I'm trying to replicate the model presented in this [paper](http://www.sciencedirect.com/science/article/pii/S1359431103000474), which is basically to model heat and mass transfer along a one-dimensional duct.

There are four characteristic equations for this problem :

Momentum conservation

$$\frac{\partial Y}{\partial t} +V\frac{\partial Y}{\partial z}+\omega_1\frac{\partial W}{\partial t}=0 $$

Mass transfer:

$$ \frac{\partial W}{\partial t} + \omega_2 (Y_w - Y) = 0 $$

Energy conservation:

$$ \frac{\partial T}{\partial t} + V\frac{\partial T}{\partial z} + \omega_3\frac{\partial T^*}{\partial t} = \omega_4 (Y-Y_w) $$and Heat Transfer

$$\frac{\partial T^*}{\partial t} + \omega_5 (T^* - T) + \omega_6 (Y_w - Y) + \omega_7 (Y_w - Y)(T-T^*) = 0$$

I'm attempting to use a forward-difference approximation method, i.e.
$$ \frac{\partial Y}{\partial z} = \frac{ Y_{i+1}^m - Y_i^m }{\Delta z}$$
and so on for the other variables, where i is the spatial index in z and m is the time index. The $\omega$s and $V$ are constants.

I have initial and boundary values for all the parameters, so that leaves me needing to find $$Y_i^{m+1}, Y_{i+1}^m, W_i^{m+1}, T_i^{m+1}, T_{i+1}^m, T_i^{*m+1} $$

I have four equations and six unknowns. The paper states that an 'implicit up-wind difference form' and Gauss-Jordan elimination is used, but I can't see how my approach differs from that. I do acknowledge that my approach is an explicit method, but I believe the issue of indeterminacy remains. Am I missing something in my approach?

 

[dawin]

What are the boundary conditions for this particular problem, and why are you trying to use an explicit method? Is there a particular reason?

I don't see your explicit formulation, only a first-order approximation to the partial derivative.
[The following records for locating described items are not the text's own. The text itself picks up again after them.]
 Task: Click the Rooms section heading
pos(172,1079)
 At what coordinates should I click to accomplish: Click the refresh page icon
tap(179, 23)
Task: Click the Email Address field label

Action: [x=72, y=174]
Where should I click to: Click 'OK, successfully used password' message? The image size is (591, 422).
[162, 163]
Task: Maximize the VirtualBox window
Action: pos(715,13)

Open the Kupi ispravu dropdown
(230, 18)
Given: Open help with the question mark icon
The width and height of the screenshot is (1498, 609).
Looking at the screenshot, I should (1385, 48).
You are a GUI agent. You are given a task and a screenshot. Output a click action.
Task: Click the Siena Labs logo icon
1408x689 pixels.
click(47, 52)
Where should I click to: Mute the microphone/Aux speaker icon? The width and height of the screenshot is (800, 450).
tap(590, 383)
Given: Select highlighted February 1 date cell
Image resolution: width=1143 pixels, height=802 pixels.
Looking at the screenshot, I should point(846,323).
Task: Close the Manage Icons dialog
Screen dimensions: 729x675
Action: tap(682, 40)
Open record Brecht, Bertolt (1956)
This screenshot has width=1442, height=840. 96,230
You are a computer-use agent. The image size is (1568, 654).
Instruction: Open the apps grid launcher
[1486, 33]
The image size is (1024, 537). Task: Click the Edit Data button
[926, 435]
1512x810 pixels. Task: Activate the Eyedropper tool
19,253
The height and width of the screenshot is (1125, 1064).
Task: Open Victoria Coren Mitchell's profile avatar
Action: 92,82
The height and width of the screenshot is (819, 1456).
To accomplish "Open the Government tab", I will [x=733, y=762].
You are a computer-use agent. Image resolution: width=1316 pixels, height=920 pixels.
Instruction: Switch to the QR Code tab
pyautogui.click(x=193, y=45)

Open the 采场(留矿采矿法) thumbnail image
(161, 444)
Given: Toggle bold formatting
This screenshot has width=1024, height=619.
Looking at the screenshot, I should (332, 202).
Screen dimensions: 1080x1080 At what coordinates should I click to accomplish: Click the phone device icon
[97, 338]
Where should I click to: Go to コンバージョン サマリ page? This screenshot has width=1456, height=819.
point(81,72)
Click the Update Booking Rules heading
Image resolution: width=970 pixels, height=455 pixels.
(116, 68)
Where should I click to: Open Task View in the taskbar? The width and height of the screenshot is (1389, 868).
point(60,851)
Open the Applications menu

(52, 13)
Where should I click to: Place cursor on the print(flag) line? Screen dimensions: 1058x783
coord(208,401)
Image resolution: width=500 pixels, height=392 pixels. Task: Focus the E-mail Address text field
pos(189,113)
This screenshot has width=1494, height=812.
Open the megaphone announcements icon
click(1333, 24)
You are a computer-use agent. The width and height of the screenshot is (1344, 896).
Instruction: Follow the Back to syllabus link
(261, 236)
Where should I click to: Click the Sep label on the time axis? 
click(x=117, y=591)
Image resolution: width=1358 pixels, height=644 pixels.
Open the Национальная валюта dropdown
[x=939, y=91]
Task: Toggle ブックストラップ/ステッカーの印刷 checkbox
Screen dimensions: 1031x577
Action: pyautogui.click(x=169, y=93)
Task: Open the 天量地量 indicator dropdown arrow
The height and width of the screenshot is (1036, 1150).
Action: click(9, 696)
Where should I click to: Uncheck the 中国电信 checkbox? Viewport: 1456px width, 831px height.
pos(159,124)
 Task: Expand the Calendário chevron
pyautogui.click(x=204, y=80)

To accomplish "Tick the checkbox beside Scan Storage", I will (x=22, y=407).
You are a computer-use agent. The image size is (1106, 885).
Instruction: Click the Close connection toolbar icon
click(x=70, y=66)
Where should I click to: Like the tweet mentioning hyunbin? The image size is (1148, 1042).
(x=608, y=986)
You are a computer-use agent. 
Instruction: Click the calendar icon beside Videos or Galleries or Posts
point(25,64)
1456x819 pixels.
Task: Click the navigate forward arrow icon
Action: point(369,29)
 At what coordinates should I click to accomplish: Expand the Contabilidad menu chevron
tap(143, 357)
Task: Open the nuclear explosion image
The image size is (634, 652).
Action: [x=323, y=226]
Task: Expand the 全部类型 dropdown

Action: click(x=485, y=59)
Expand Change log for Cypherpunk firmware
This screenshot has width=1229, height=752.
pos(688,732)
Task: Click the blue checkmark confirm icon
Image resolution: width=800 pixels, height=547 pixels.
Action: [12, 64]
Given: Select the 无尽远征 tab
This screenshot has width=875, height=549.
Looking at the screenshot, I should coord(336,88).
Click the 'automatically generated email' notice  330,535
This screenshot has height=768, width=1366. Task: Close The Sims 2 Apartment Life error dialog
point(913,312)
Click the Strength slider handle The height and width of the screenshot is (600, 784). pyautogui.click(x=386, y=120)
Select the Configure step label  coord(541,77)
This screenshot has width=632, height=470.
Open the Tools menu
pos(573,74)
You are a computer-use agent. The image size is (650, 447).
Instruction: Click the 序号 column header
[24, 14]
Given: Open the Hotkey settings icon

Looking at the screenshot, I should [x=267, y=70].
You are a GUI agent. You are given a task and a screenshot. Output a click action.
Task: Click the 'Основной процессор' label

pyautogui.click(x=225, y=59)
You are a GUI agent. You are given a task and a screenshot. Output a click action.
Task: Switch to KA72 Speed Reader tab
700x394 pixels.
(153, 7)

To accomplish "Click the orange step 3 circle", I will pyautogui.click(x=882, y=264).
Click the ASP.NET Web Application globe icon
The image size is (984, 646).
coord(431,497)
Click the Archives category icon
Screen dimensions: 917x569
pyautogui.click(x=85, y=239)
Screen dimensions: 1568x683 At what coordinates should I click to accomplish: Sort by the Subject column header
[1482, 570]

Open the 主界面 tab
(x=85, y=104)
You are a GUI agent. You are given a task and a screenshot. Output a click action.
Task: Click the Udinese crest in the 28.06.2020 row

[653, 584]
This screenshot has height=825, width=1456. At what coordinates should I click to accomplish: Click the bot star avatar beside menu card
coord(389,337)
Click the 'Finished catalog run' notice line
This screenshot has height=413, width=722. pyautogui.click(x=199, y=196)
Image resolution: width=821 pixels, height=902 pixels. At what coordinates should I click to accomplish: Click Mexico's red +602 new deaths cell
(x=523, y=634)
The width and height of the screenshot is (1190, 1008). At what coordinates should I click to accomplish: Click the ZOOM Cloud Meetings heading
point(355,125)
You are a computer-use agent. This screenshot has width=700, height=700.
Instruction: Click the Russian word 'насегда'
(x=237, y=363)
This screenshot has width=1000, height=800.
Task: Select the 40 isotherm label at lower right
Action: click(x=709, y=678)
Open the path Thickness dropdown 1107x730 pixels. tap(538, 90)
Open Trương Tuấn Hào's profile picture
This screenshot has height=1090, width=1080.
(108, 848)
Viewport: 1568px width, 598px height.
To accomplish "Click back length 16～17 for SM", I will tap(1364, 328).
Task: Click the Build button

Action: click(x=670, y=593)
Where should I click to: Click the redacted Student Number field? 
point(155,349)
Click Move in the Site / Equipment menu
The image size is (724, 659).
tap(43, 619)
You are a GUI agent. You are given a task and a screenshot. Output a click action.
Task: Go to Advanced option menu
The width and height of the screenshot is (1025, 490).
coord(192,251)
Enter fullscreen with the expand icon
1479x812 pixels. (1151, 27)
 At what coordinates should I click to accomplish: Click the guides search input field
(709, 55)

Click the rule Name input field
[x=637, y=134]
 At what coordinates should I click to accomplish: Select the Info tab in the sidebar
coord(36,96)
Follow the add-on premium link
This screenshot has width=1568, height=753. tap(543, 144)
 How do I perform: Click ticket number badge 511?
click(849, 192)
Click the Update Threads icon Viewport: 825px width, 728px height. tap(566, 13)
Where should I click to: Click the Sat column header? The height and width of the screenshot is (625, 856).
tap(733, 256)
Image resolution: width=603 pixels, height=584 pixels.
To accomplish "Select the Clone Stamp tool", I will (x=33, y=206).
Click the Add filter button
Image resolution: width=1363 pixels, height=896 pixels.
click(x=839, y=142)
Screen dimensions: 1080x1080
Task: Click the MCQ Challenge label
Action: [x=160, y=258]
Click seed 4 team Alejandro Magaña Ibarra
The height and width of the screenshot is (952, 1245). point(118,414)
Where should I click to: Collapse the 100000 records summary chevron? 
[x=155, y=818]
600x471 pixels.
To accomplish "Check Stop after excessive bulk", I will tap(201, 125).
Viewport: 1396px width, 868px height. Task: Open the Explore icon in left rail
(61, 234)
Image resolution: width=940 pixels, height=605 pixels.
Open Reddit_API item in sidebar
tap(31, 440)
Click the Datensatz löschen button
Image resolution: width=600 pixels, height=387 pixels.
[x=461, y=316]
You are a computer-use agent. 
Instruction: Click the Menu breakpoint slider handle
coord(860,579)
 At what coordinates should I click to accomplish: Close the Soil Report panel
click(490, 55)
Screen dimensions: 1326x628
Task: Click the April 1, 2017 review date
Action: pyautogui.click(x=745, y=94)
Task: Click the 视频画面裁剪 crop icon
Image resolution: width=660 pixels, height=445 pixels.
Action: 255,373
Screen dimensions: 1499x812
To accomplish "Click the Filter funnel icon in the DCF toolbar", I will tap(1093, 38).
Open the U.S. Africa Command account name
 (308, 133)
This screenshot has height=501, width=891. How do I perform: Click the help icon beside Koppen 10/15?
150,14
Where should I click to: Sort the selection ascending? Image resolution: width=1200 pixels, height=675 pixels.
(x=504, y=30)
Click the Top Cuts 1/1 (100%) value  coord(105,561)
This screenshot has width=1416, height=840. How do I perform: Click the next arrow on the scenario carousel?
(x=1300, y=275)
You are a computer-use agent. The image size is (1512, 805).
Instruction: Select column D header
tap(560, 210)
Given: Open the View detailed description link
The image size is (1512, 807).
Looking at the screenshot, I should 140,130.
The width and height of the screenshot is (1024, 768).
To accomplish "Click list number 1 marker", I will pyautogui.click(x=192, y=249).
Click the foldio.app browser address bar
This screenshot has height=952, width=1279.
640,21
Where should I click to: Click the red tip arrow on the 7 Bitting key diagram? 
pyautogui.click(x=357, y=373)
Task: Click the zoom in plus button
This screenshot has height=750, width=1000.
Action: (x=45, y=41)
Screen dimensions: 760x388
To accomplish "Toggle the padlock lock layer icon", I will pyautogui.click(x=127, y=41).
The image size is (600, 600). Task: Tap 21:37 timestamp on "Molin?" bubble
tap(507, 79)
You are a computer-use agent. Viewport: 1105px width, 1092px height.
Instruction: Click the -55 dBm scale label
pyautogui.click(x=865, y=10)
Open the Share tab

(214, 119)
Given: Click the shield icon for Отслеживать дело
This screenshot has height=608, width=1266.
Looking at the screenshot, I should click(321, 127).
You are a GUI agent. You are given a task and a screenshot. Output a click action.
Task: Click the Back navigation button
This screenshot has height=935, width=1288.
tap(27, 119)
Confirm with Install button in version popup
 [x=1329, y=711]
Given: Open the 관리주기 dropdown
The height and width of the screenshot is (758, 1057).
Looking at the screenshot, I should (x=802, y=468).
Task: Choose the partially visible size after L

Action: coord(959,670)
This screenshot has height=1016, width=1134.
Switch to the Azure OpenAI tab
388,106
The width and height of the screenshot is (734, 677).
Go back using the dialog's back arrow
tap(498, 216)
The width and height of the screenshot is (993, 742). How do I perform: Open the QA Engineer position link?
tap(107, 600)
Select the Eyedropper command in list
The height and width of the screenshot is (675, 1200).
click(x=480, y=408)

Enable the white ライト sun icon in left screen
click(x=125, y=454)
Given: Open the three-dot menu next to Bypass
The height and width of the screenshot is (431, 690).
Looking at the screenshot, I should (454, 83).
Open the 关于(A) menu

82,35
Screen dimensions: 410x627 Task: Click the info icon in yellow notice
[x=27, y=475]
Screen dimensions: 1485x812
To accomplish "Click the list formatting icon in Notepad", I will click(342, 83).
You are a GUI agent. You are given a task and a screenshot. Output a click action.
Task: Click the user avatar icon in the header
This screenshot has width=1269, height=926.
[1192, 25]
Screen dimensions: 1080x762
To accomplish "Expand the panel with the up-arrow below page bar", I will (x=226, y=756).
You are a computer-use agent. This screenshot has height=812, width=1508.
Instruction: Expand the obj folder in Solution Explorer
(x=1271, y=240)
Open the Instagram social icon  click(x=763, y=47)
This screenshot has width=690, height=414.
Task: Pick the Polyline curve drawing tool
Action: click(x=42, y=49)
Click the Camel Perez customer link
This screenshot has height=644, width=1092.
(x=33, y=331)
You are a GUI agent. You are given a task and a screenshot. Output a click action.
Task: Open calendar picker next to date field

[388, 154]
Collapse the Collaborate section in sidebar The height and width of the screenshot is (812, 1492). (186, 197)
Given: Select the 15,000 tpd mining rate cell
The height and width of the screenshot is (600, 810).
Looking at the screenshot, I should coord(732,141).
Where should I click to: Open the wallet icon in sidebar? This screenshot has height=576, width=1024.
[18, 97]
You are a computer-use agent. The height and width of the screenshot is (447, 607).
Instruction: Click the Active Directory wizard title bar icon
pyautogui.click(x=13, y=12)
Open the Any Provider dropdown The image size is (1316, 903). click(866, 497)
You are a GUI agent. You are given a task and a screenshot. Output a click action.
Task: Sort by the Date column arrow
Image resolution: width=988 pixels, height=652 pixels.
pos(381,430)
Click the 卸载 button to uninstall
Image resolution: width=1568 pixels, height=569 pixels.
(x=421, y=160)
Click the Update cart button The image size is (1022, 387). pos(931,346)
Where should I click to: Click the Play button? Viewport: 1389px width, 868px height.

Depending what information they give you, I'd think that the implicit method is the easier method to use in this case. I'm interested in what the assumptions/BCs are though.

 

[idraftscience]

Initial conditions given are T(z,0), Y(z,0), T*(z,0), W(z,0), Yw(z,0), and boundary conditions are T(0,t) and Y(0,t). My formulation is to replace the approximation into the four equations above, and separate the parameters such that they can be represented in the form Ax=b, where x are the parameters T,Y,W, etc. So I guess I'm not sure whether that approach is explicit/implicit.

I'm trying to verify that my approach is valid, since it seems to be in order with other examples I've seen of first-order pde methods.

 

[pasmith]

I have initial and boundary values for all the parameters, so that leaves me needing to find $$Y_i^{m+1}, Y_{i+1}^m, W_i^{m+1}, T_i^{m+1}, T_{i+1}^m, T_i^{*m+1} $$

I have four equations and six unknowns.

$Y_{i+1}^m$ and $T_{i+1}^m$ are known: you were either given them as boundary or initial conditions, or you calculated them from the values at the previous time step.